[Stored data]
>>>>
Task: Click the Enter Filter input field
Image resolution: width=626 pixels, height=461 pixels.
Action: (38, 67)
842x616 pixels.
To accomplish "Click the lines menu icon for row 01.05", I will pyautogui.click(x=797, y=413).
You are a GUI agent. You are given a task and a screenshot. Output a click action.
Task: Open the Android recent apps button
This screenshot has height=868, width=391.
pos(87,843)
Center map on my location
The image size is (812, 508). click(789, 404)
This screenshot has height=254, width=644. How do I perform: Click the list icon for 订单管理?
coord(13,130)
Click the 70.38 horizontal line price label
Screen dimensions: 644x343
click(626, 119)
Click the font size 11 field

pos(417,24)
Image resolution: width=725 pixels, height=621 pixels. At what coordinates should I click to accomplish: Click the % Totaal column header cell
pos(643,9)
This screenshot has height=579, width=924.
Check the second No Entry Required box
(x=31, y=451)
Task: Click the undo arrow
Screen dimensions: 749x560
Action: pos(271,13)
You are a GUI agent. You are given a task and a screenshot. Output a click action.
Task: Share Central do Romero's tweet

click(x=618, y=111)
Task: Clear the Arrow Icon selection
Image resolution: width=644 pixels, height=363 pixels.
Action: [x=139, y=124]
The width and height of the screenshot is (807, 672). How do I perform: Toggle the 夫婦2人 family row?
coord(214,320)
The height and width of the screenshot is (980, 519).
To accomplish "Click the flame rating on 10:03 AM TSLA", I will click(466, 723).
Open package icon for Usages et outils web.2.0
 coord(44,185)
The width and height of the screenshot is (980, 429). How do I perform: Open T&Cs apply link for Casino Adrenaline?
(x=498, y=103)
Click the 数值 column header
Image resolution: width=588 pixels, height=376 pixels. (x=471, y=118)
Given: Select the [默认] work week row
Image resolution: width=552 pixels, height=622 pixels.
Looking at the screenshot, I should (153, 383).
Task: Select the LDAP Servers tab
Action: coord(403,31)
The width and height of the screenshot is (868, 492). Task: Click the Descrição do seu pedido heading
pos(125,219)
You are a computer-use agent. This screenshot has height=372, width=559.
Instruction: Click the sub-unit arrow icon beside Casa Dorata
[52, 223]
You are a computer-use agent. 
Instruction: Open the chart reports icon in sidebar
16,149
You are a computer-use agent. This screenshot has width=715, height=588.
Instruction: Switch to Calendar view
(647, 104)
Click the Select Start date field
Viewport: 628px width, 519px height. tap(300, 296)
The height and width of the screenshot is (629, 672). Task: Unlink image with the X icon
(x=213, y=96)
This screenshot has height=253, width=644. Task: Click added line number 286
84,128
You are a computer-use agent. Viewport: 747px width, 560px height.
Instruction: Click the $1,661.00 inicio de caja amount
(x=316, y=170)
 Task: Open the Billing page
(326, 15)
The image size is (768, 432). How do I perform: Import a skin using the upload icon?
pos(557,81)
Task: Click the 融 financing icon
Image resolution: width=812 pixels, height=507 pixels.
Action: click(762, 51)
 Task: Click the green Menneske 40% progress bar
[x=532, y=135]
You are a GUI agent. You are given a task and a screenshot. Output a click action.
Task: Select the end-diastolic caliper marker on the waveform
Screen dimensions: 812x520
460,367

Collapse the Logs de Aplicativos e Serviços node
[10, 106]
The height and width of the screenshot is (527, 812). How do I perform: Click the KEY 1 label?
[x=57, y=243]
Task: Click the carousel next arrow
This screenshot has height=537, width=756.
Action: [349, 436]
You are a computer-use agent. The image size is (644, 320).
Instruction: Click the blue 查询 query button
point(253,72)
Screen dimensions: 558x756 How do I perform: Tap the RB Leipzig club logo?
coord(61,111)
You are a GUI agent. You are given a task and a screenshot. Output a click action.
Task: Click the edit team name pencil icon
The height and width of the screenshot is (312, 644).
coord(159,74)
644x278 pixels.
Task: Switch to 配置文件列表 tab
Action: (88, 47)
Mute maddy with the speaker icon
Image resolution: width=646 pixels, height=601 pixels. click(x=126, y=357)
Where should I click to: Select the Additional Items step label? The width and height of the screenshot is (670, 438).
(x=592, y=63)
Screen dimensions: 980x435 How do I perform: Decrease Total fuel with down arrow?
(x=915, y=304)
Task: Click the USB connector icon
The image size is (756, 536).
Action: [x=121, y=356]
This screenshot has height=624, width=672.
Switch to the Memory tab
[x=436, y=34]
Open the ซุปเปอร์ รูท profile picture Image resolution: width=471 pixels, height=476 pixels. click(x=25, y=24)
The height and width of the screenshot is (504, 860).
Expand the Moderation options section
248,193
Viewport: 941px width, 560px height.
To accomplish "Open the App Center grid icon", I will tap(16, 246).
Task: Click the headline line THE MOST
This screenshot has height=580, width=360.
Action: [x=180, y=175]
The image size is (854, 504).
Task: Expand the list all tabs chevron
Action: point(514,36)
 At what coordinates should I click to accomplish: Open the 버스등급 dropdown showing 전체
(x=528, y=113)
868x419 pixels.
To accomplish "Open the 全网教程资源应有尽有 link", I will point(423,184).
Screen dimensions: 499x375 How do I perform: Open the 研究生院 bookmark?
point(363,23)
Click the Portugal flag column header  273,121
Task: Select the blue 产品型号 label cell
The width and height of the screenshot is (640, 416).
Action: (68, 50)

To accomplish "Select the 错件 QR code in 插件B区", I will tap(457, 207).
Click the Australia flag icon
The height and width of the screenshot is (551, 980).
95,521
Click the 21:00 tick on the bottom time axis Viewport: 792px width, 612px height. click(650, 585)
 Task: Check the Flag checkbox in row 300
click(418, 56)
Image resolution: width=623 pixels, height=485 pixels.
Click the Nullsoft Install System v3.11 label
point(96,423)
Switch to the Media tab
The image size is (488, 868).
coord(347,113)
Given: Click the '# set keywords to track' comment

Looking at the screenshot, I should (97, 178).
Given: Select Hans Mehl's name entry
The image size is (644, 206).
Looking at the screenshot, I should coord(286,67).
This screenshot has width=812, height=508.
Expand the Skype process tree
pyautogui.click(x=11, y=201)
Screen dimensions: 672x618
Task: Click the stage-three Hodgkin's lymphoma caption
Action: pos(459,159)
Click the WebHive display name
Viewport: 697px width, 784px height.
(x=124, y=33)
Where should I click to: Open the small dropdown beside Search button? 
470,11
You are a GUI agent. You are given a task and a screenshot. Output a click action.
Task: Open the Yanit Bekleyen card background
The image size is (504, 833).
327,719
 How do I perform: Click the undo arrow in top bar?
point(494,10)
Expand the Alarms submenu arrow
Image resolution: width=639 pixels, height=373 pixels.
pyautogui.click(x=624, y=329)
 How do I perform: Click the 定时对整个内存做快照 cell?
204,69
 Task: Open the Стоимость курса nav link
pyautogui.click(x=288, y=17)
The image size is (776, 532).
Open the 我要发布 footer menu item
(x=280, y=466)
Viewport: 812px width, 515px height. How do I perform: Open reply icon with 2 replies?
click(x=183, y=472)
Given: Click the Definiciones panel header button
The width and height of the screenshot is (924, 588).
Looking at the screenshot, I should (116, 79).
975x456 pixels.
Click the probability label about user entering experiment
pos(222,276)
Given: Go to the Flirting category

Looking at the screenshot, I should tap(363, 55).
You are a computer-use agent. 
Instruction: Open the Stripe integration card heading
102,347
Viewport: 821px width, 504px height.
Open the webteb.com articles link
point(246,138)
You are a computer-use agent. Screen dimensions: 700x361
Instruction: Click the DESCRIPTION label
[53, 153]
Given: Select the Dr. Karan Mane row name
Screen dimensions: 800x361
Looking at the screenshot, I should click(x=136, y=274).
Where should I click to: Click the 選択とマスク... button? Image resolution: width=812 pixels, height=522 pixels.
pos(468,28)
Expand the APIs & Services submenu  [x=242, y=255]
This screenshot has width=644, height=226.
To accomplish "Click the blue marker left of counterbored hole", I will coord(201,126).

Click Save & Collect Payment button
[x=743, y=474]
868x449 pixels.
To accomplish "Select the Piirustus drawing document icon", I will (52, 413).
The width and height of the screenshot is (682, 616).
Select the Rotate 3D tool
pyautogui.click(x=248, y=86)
<<<<
** Work required **
Please make an exact copy of the lines above from the line with "You are a computer-use agent. Viewport: 747px" through the line with "Task: Click the 融 financing icon", both ends included.

** Exercise response **
You are a computer-use agent. Viewport: 747px width, 560px height.
Instruction: Click the $1,661.00 inicio de caja amount
(x=316, y=170)
 Task: Open the Billing page
(326, 15)
The image size is (768, 432). How do I perform: Import a skin using the upload icon?
pos(557,81)
Task: Click the 融 financing icon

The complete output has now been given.